Consequences of a successful claim include orders for payment of damages, adverse publicity orders, trade practice compliance training and orders to pay ACCC and Court costs.  Importantly, misleading the Franchisee in any way will foster a negative relationship, likely to cause stress and financial losses for both parties.

Franchisors and Franchisees do not want to start a relationship on grounds of distrust, however most Franchisors don't anticipate that any excited new Franchisee will one day take them to Court.  All staff involved in the sale process must be trained not to mislead the Franchisee, even seemingly harmless comments in passing may one day be used as evidence. 

The following statements were made by Franchisors who were successfully pursued by the ACCC:

Little Joe and Joey's Pty Ltd: Franchisees were guaranteed payment of $2,000.00 per week for 5 years and that national marketing campaign would be sufficient to make the brand a substantial competitor among existing major brands.

Quiznos Pty Ltd: The franchise system was said to be 'proven' when in fact there had been no track record in Australia, that the American menu had been 'Australianised' when it had not and that the stores operated by the Franchisor had been trading well and operating profitabily when they had not.

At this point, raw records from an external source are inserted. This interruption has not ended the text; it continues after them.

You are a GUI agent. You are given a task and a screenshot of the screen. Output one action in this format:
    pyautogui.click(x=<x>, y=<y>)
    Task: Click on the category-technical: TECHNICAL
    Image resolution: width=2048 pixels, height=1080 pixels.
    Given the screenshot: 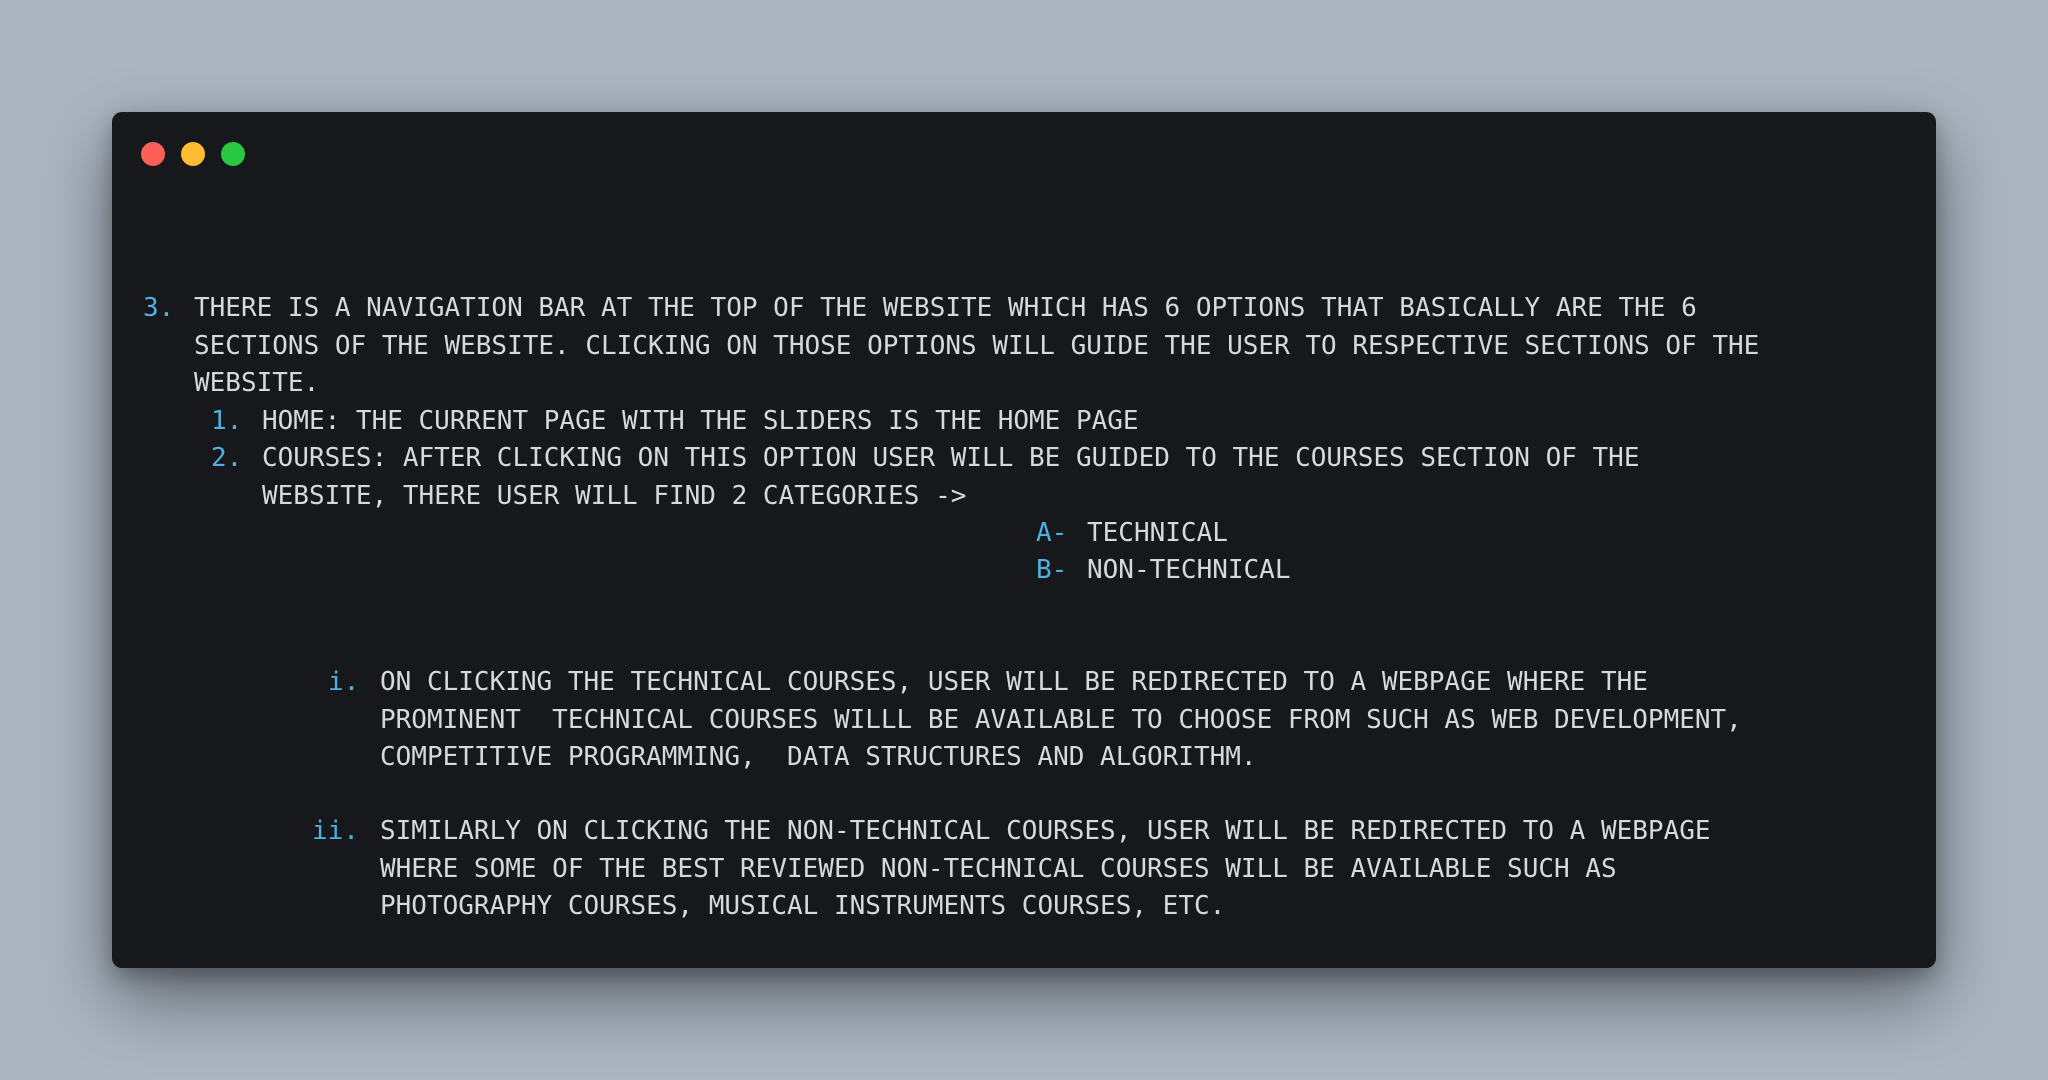 What is the action you would take?
    pyautogui.click(x=1158, y=533)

Office Support Services International Pty Ltd: OSSI stated it had conducted its business since 1992 when it had only commenced trading in 2001, that the average earnings would be $85,140.00 for a 30 hour week when there was not enough work available for franchisees tow ork 30 hours, and that OSSI Franchisees serviced 6000 customers every 12 weeks.

WHAT THIS MEANS FOR YOU:

Business Managers, Recruitment, Marketing, Operations, etc:

  1. Do not state likely future earnings, sales, profitabilty, growth or demand for services.
  2. Do not make statements regarding future long term initiatives and marketing strategies of the Franchisor as these could change.
  3. Make notes of all material conversations or send emails following up conversations.
  4. Correct any misunderstandings or misrepresentations that become known to you, silence can be deemed as misleading and deceptive conduct.
  5. Encourage applicants to conduct their own inquiries and due diligence.
  6. Ensure the prospective Franchisee signs a Deed of Prior Representation before signing the Franchise Agreement.
  7. Advise the prospective Franchisee in writing that statements made by third parties such as brokers and training stores are not endorsed by the Franchisor.